La coppia di ‘costruttori’ (o voltagabbana, per i loro avversari) ha aspettato ben due ‘chiame’ (gli appelli in ordine alfabetico) prima di esprimere la propria scelta. “La riunione di segreteria del Psi è finita tardi”, si è giustificato Nencini. Eppure avevano avuto tutto il tempo per decidere, quindi il ritardo è sospetto. Hanno fatto i preziosi? Esibizionismo? Imbarazzo per il loro passaggio dall’opposizione alla maggioranza, denominato volgarmente ‘salto della quaglia’?

Le cronache da Bisanzio registrano che, in ogni caso, l’innovazione procedurale introdotta dalla Casellati non è stata pro domo sua, visto che lei è di centrodestra. Ma aspettiamoci d’ora in poi bisticci infiniti: i parlamentari pigri e sbadati chiederanno il Var ogni volta che si attarderanno al bar.

Non è la prima volta che la moviola entra in aula. Il povero senatore Barani (pure lui socialista) ha avuto la carriera stroncata nel 2015 quando la terribile grillina Taverna gli si scagliò contro, accusandolo di avere mimato con mano e bocca un rapporto orale a commento di un intervento della collega Lezzi.

Processo, replay, sporcaccione sospeso e non ricandidato.

Soltanto che nella foga l’incantevole Taverna commise un errore: ripeté il gestaccio per convincere l’allora presidente Grasso, più divertito che allibito, ad aprire il procedimento. Cosicché oggi, in quell’immenso Var che è la rete, si reperisce più facilmente il video della denunciante che quello del reprobo.

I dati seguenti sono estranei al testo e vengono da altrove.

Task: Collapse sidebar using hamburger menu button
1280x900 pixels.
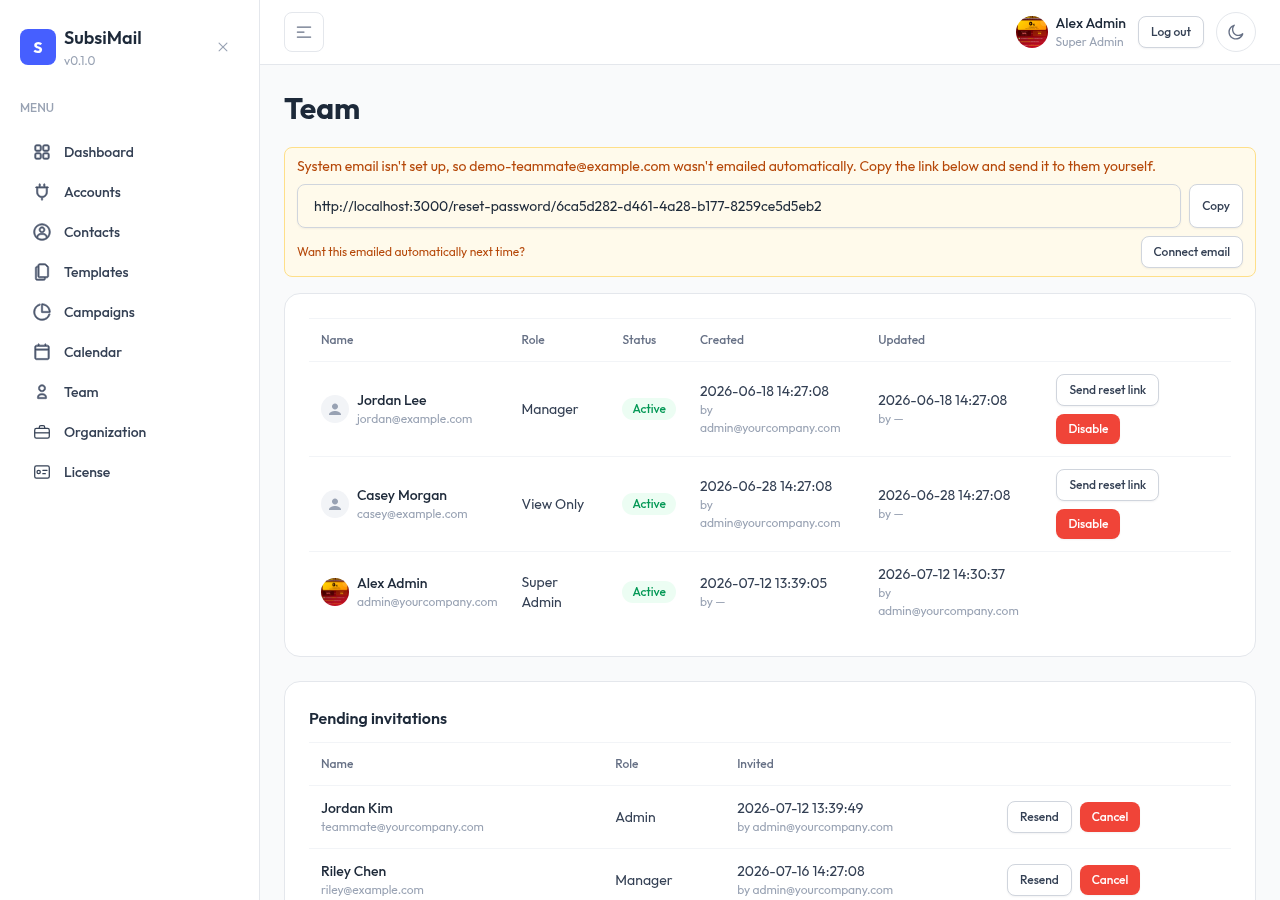Action: coord(304,32)
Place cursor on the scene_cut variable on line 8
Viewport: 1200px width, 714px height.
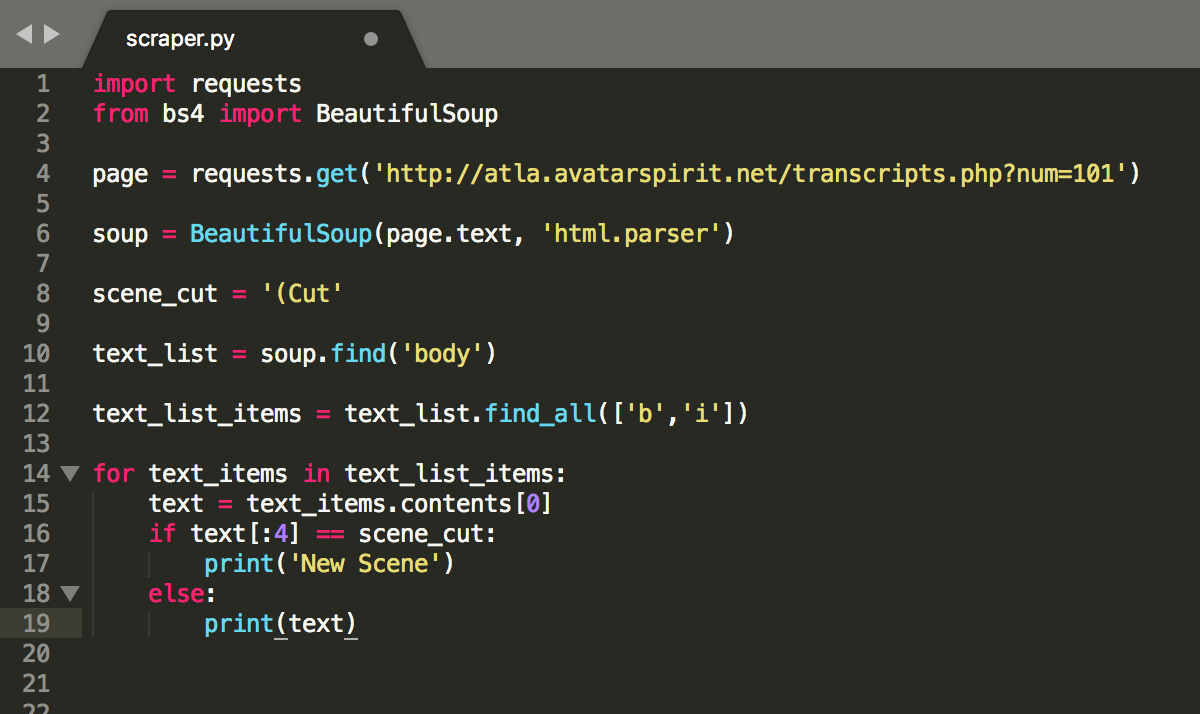click(154, 294)
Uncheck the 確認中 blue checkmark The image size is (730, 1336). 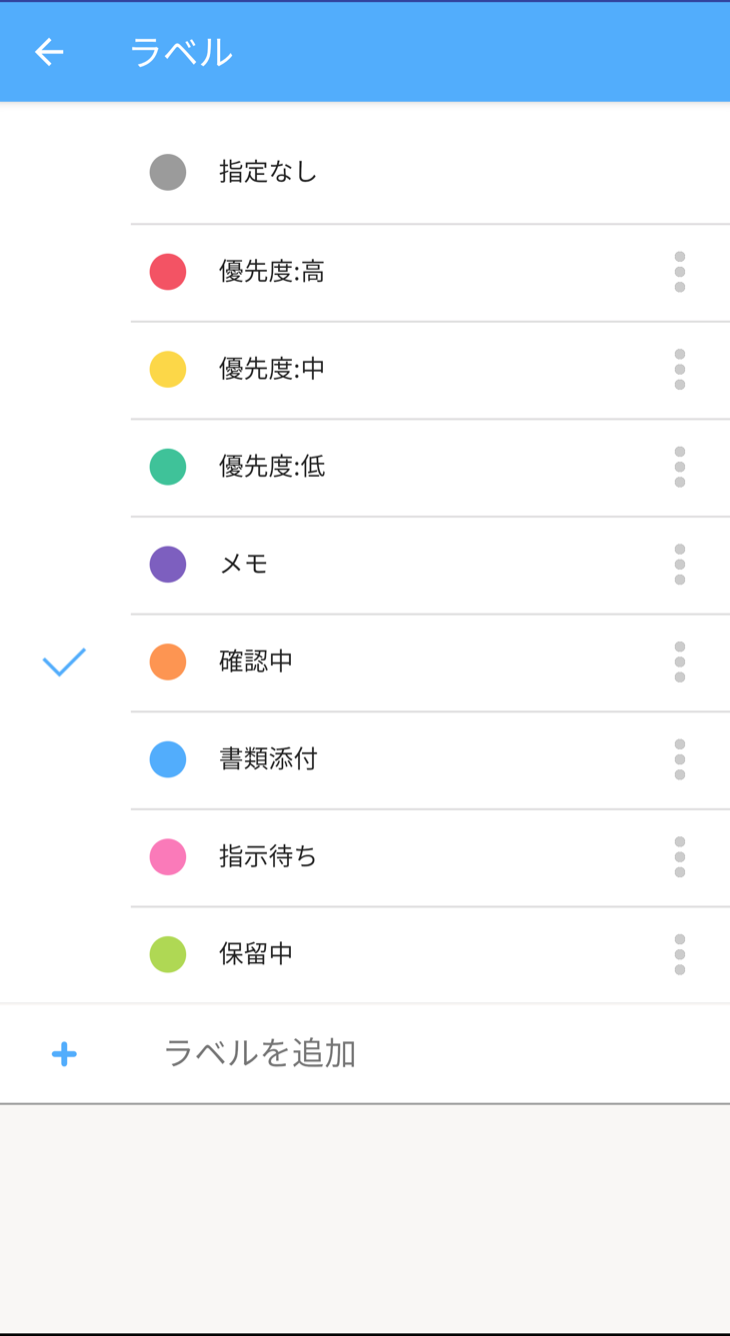coord(64,662)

In realtà la moviola è la peggior nemica dei politici, perché li inchioda al loro passato. Prossimo o remoto: Veltroni che annuncia di trasferirsi in Africa, Renzi che promette di lasciare la politica se perde il referendum, il grillino che giura di ridursi lo stipendio a 2500 euro, il Salvini comunista padano, la Meloni fascista hobbit.

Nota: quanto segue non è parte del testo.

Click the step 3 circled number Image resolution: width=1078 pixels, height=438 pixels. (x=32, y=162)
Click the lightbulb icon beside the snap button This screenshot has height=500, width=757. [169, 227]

Prima delle videocamere c’erano fotografi che si guadagnavano da vivere appostandosi per ore e ore in tribuna stampa al solo scopo di cogliere attimi imbarazzanti: i ‘pianisti’ che votavano di nascosto per il vicino assente, il parlamentare dormiente, la Jotti col dito nel naso. Agguati poi amplificati da Striscia la Notizia, con Tapiro d’oro al malcapitato.

In realtà, nella nostra nuova repubblica fondata sul Var, non possiamo che ringraziare le videocamere. Che, è vero, ci angustiano con gli autovelox. Ma, installate a milioni su ogni strada, hanno permesso un incommensurabile balzo in avanti alle statistiche su casi risolti, criminali catturati, pirati della strada individuati. Fino agli stupratori esibizionisti come Genovese, che regalano essi stessi prove agli inquirenti con i filmatini da distribuire agli amici.

E quando useremo il Var anche fra marito e moglie, nessun Ciampolillo la farà franca: annienteremo il coniuge colpevole con un semplice rewind, facendogli risentire o rivedere la scemenza detta un’ora, un giorno, un mese prima.